The National Highway Traffic Safety Administration began an inquiry into the issue after receiving a petition from Donald Friedman of Xprts LLC, a Santa Barbara, California, company that examines crashes.
Friedman examined an April 2011 car crash in Hidalgo County, Texas, that severely injured an elderly man named Roberto Martinez. His wife Aurora was driving their 2008 Impala when it was hit by an SUV and forced into a concrete highway divider and a fixed barrier in front of the car. The passenger airbags didn’t deploy, and Roberto suffered permanent brain injuries, according to a lawsuit filed by the couple against GM. He died about 10 months later.
Friedman alleges that because Roberto Martinez was bounced around during the incident, the weight sensor in the passenger seat misread his weight and didn’t fire the airbag. The air bag is supposed to inflate for anyone other than a child or small adult.
The petition says GM used the same system in other models from 2004 through 2010. The inquiry covers about 320,000 Impalas from the 2007-2009 model years. Friedman says the cars should be recalled and the computers reprogrammed.
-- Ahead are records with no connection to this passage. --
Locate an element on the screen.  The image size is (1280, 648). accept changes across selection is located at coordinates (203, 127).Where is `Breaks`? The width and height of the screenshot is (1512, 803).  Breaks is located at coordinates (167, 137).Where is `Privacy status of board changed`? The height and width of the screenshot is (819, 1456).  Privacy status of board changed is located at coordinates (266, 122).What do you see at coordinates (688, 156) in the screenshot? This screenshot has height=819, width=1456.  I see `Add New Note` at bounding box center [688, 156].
GM may be getting greater scrutiny from NHTSA after the company admitted knowing about a deadly ignition switch problem in some of its older small cars for more than a decade, yet it didn’t recall them until this year. Eventually the company recalled 2.6 million cars such as the Chevrolet Cobalt for that problem. NHTSA fined GM the maximum $35 million for failing to disclose information in the case. Lawmakers have said the agency should have spotted the problem years earlier and forced a GM recall.
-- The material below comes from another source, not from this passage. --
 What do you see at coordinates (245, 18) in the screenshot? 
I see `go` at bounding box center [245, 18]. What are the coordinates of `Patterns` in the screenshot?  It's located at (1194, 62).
The Martinez case was settled out of court about two years ago, said the couple’s attorney, Manuel Guerra. He would not disclose the sum.
Friedman said in an interview Friday that he filed the petition so the government would address the problem in other vehicles. “It seemed to me that it was an important thing to get in front of NHTSA and have the other vehicles that could have had the same defect taken care of,” he said.
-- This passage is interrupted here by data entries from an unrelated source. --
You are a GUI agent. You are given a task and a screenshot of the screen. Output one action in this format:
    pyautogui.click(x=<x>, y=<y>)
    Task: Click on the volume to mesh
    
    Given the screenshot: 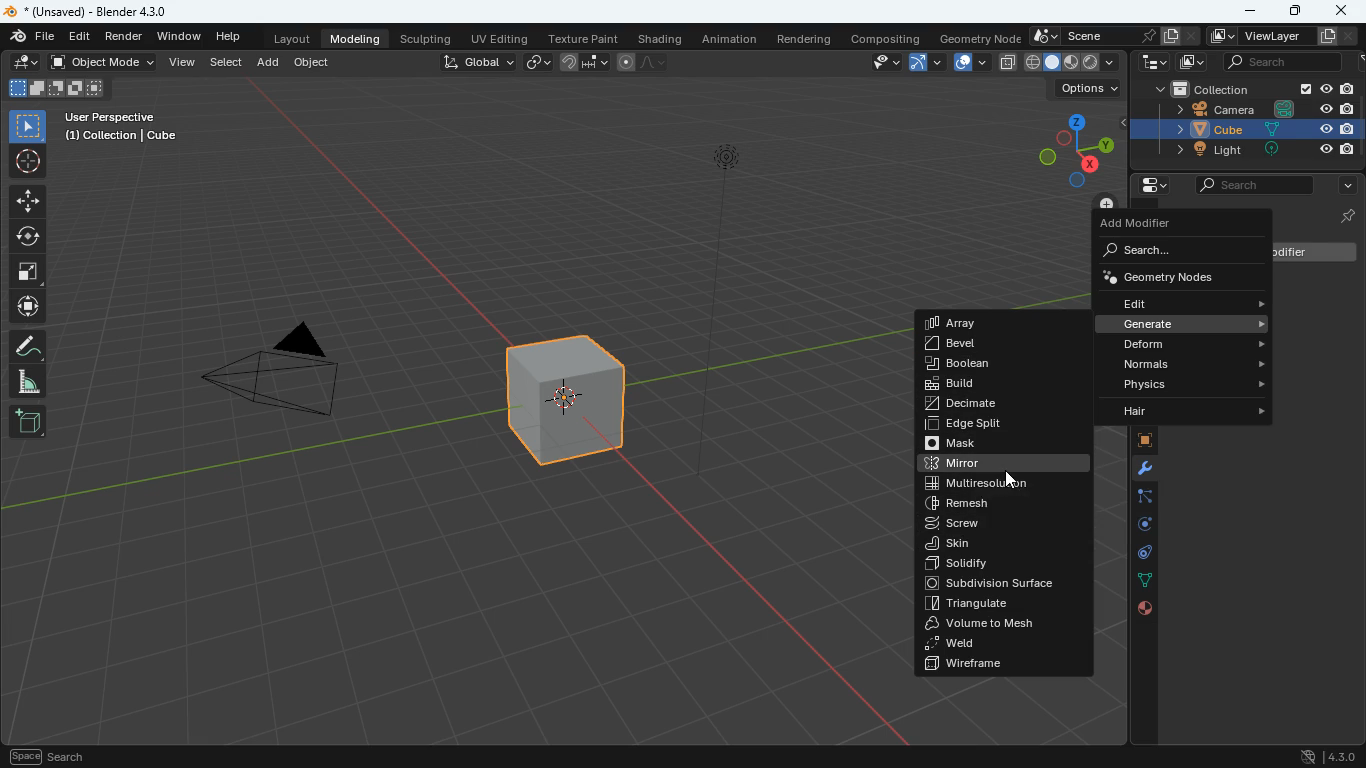 What is the action you would take?
    pyautogui.click(x=1001, y=624)
    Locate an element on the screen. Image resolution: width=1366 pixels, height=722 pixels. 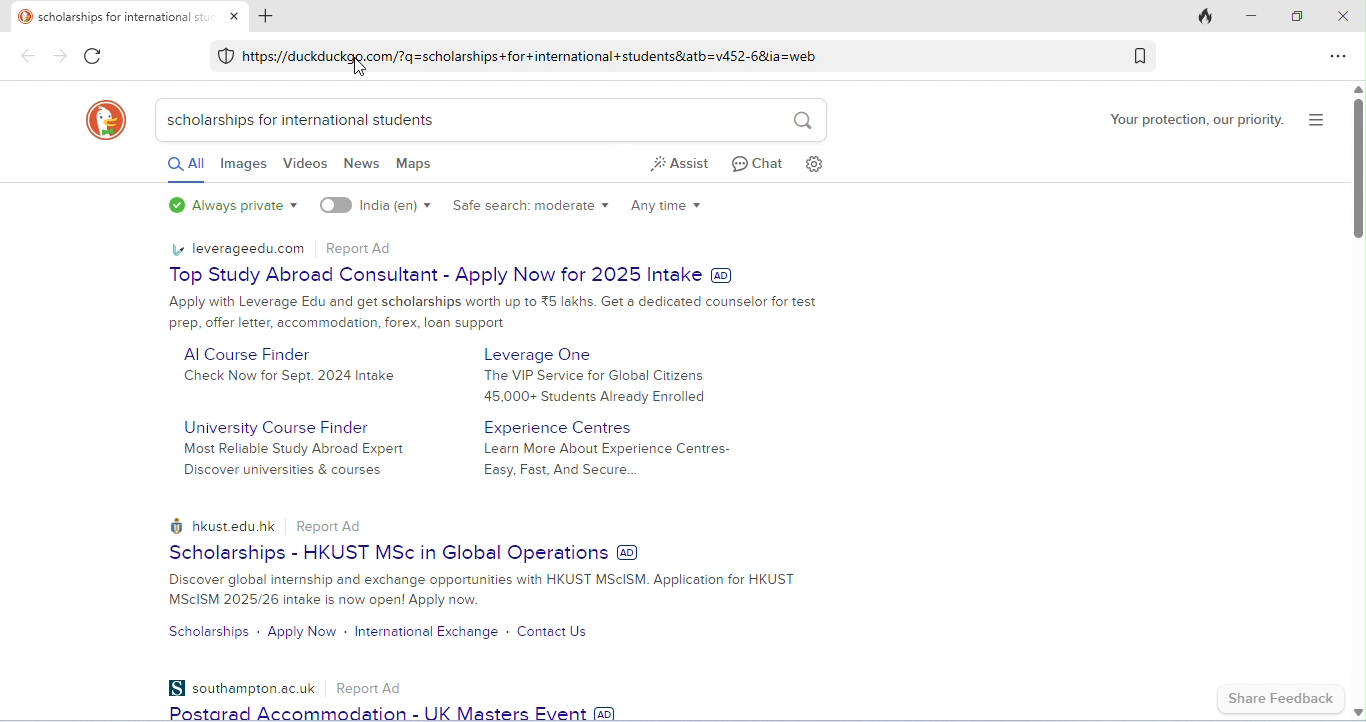
scholarships for international students is located at coordinates (303, 118).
The agency hasn’t found any defects so far, but will seek more data from GM “in an abundance of caution,” NHTSA said in documents posted Friday on its website.
GM spokesman Alan Adler says the company will cooperate. He said GM did its own review and decided not to take any action, although he would not comment on the reasons for that decision.
Clarence Ditlow, head of the nonprofit Center for Auto Safety and a frequent government critic, said the agency should make a decision immediately to grant or deny Friedman’s petition. If granted, the agency would open a formal investigation into the airbag weight sensors. That means NHTSA would assign investigators, make the probe public and eventually determine whether a safety defect exists. If there was a defect, the agency would seek a recall.
“We call on NHTSA to examine each of the fatal non-deployment crashes to determine whether the airbag should have deployed and why it didn’t,” Ditlow said in a letter sent to the agency in April.
Ditlow also said he fears that regulators may have missed a case with airbag problems similar to the Cobalt.
Messages were left Friday for two NHTSA spokeswomen.